Document passage:
####

Not anymore, it seems. There is a debate going on among the environ-mentally friendly, global-warming bunch over which tree type is “greener.” Stupid me, I thought that all Christmas trees were green, with the exception of those silvery ones and maybe the ones with too much fake snow.

I first became aware of this discussion when a local blogger suggested that Fort Worth get rid of its real tree in Sundance Square. The 54-foot blue spruce came from Michigan, and the blogger figured that some trucker burned 190 gallons of diesel fuel to cart it down here, thus releasing 4,218 pounds of carbon monoxide into the atmosphere. Then there was the issue of using electricity for the ornamental lights and all the havoc that might cause in the Cowtown environment.

####

Dataset content:

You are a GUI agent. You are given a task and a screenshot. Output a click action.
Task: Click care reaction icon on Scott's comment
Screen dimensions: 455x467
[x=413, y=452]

####

Goal 1: Set down the Christmas tree passage word for word, between "Not anymore, it" and "much fake snow.", inclusive.
Goal 2: List every measurement with a unit that the Christmas tree passage gives.
Goal 3: Continue the Christmas tree passage from its last sentence.

Exercise response 1:
Not anymore, it seems. There is a debate going on among the environ-mentally friendly, global-warming bunch over which tree type is “greener.” Stupid me, I thought that all Christmas trees were green, with the exception of those silvery ones and maybe the ones with too much fake snow.

Exercise response 2:
54-foot (the height of the blue spruce)
190 gallons (of diesel fuel)
4,218 pounds (of carbon monoxide)

Exercise response 3:
Could it really be that, all those years when I brought my daughter to Sundance Square to see the big tree and Santa, we were contributing to the causes of global warming that would ruin the planet for her someday? I decided to do some research.
Turns out that the war is really between the American Christmas Tree Association (ACTA), the trade group for artificial tree makers, and the National Christmas Tree Association (NCTA), which represents live-tree growers.

The ACTA argues that using a fake tree for 10 years or more is environmentally correct because it takes away the carbon emissions that would have come from the real tree being trucked from the farm to the living room.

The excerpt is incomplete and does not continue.